In February 2020, Toulon launched the Sheriff's Transition and Reentry Team (S.T.A.R.T.) Resource Center. Located on the grounds of the Yaphank Correctional Center, the START Resource Center provides assistance to current and former inmates as they transition back into the community, whether they were incarcerated in Suffolk County or are returning to Suffolk after incarceration upstate or in another state. This assistance comes in the form of employment assistance, help finding housing, mental health and substance abuse treatment, clothing, and food. The START Center is staffed by five correction officers (three of which are correction counselors and two are Community Correction Officers). Satellite locations of the Center were opened in Wyandanch and Port Jefferson to help better meet the needs of formerly incarcerated individuals who have transportation problems. Since its inception, the START Center has assisted more than 500 inmates and boasts that former inmates who work with the Center have a 12% recidivism rate as opposed to the national average of 30%.

On April 26, 2023, Toulon launched the Corrections Intelligence Center on the grounds of the Suffolk County Correctional Facility in Yaphank. According to Toulon, this center is the first-of-its-kind jail intelligence network that shares data, trends, best practices, and potential threats across jails and prisons. The Corrections Intelligence Center is fully staffed with specially trained Corrections Intelligence Officers from participating agencies including New York State Department of Corrections and Community Supervision, New York City Department of Correction, Nassau County Sheriff’s Office, Westchester Department of Corrections and Morris County (NJ) Sheriff’s Office. The center also includes remote participation from 20 additional counties in the regional area that are participating in bi-weekly roundtables in addition to receiving immediate alerts to potential threats and trends. Sheriff Toulon also announced plans to expand the CIC to national and international partners.

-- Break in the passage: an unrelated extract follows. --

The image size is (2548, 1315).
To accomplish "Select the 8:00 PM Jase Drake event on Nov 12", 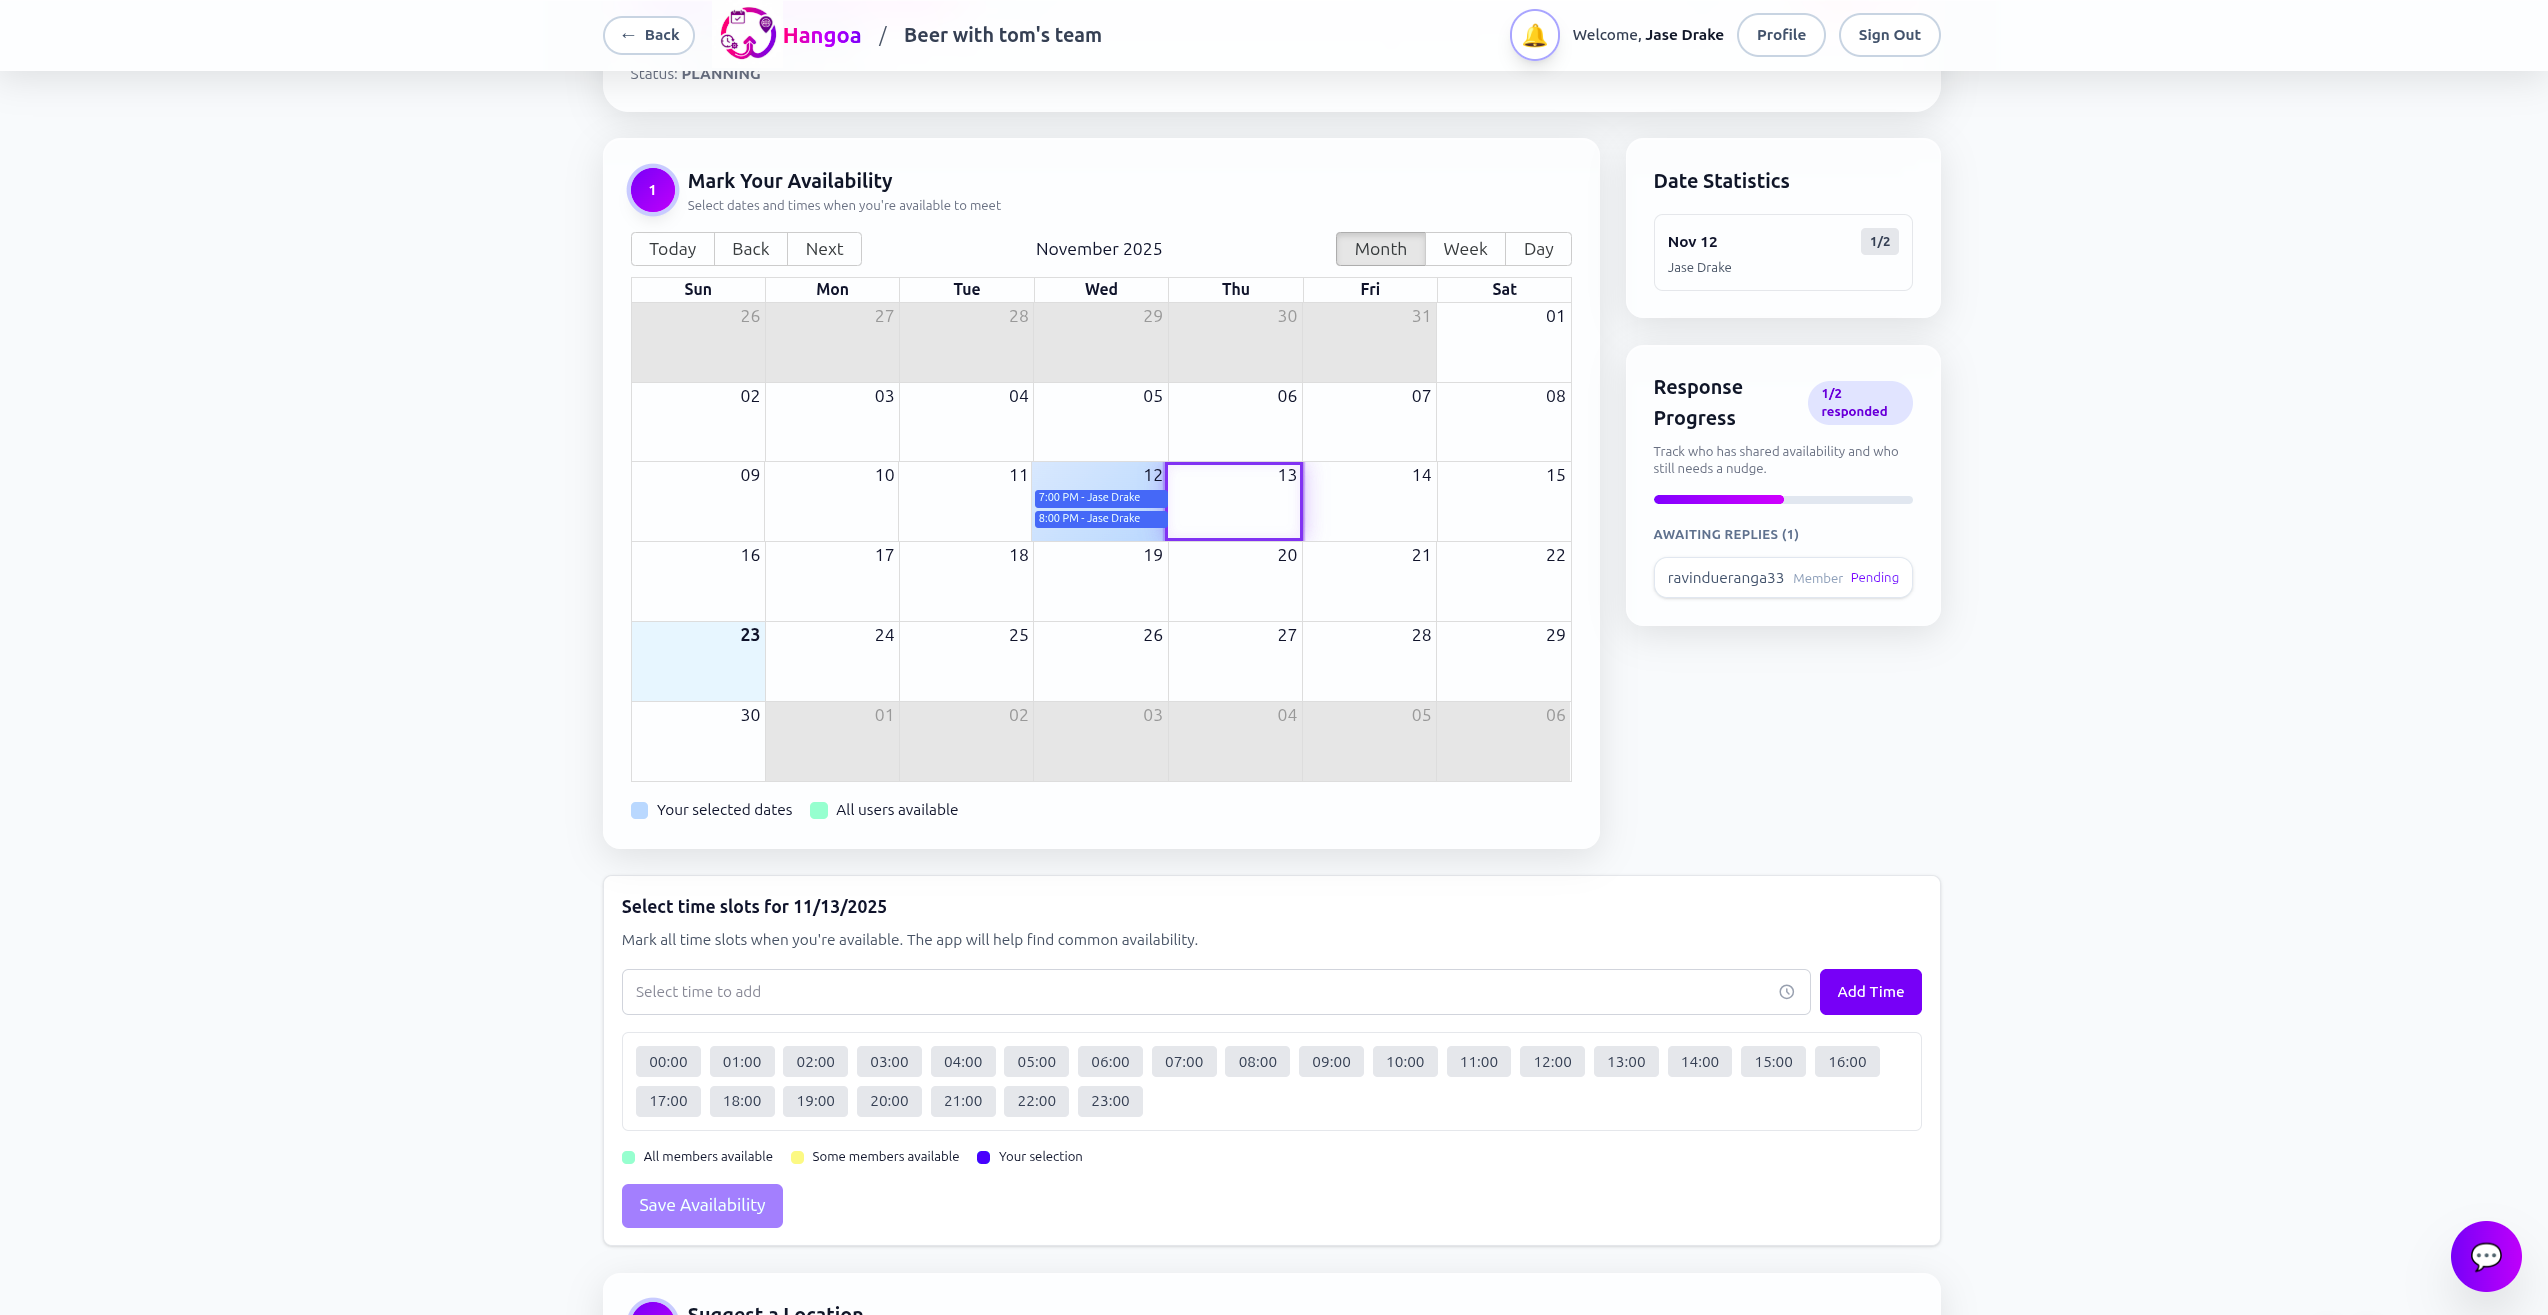I will point(1099,518).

In May 2023, Sheriff Toulon was appointed to the Public Safety Officer Medal of Valor Review Board, succeeding Joseph Fox of New York. The Medal of Valor is the highest national award for valor by a public safety officer in the United States, recognizing extraordinary acts of heroism and bravery. The eleven-member review board evaluates nominations and recommends individuals for recognition.

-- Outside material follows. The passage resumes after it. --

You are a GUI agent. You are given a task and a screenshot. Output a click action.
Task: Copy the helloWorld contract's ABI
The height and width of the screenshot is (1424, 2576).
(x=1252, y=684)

In September 2023, Sheriff Errol D. Toulon Jr. and Undersheriff Kevin Catalina traveled to El Salvador to meet with the ministers of defense and justice and to visit the newly built Center for the Confinement of Terrorism (CECOT) prison. This facility houses high-level MS-13 and 18th Street gang members.

== Personal life ==
Toulon is a three-time cancer survivor, having been diagnosed with Hodgkin's lymphoma in 1996 and with pancreatic cancer in 2003. His first wife, Susan, died after 29 years of marriage. They had two children. He remarried in 2016.